Different demand curves for the same sort of inelastic supply curves.

This, then, raises the key issues facing each moving forward. Where will the demand curves be as the global economy moves into the second half of 2021? There could be more room to rebound (shift right), though already suspicions about how far or fast. In the US, mostly, we have to wonder if we’ve seen the fullest extent of that shift as the federal government’s artificial influence wanes (even with accelerated child payments coming next month).

Bottlenecks like the global chip shortage have surely plagued the supply side everywhere, but is that the only problem restraining those? For one, given commodity prices, if some super-cycle was upon the world only being held back by this then producers overall would be acting (and producing) with reckless abandon already. If they really believed these prices were sustainable, we’d see it in global IP (and more).

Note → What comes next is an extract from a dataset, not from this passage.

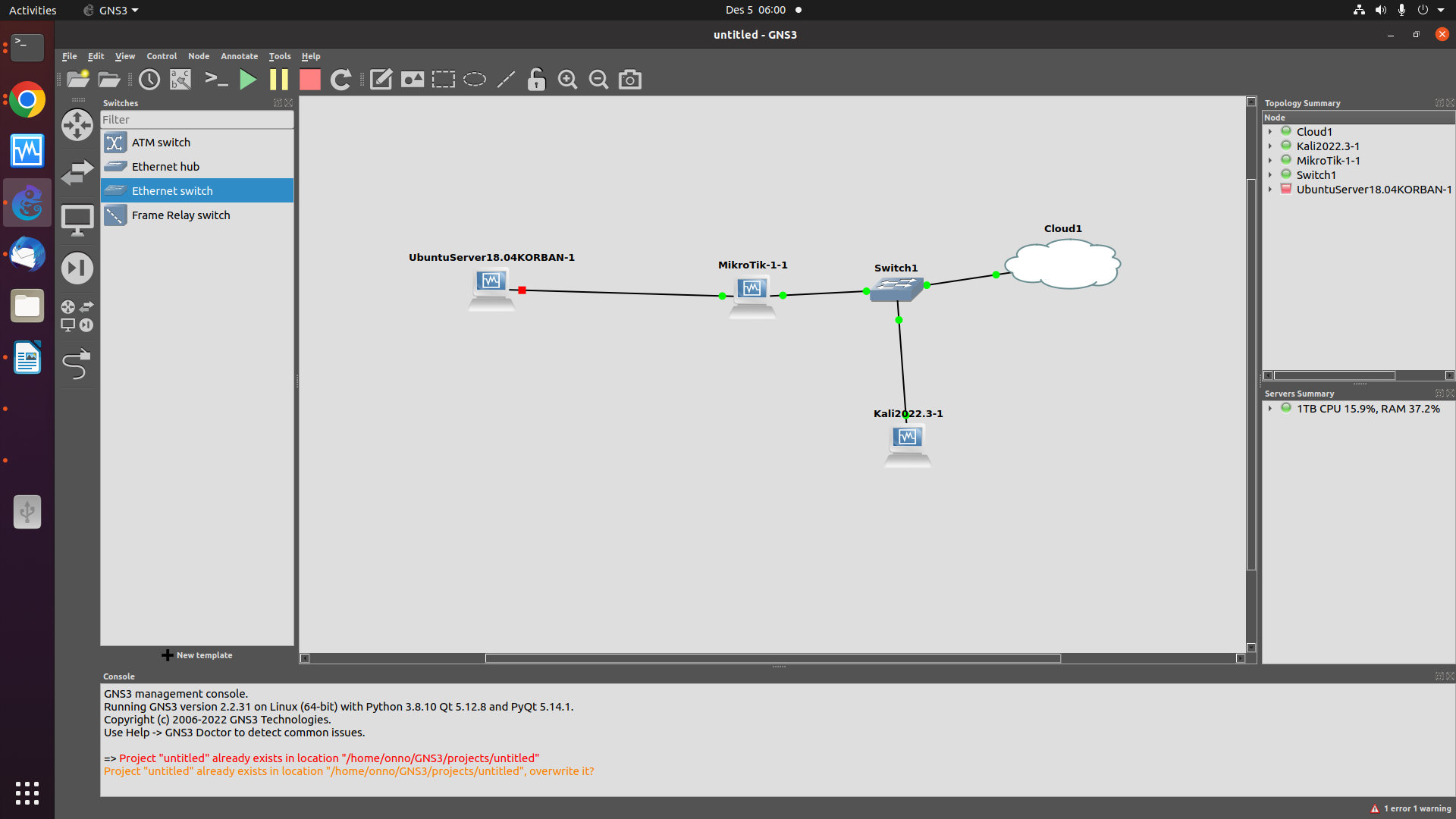Expand the 1TB server summary entry
The image size is (1456, 819).
pos(1270,409)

On the contrary, producers are producing as if they believe demand may not have much more to go on the upside (much smaller potential shifts to the right). Thus, as supply begins to catch up those bottleneck prices drop (crash) away leaving the entire economy exposed, in the second set of curves drawn above, as substantially less than its pre-recession condition.



How would the prices of, say, safe and liquid instruments react to the potential increase in the probability of this kind of situation? They would rise, rates would fall, no matter what the current estimates for consumer prices; both the outsized, Great Inflation-like figures in the US as well as the is-this-all-you-got over in Europe. In fact, because of this disparity, it only adds to those probabilities.

No recovery, not even transitory “inflation”; just uneven rebounds in terms of geography as well as demand vs. supply. And with bonds behaving as they have, ignoring each of the last two vastly different CPI’s (and PCE Deflator numbers), that’s growing uncertainty about how much farther in demand along with more certainty about the limitations imposed by the true shape of supply after bottlenecks.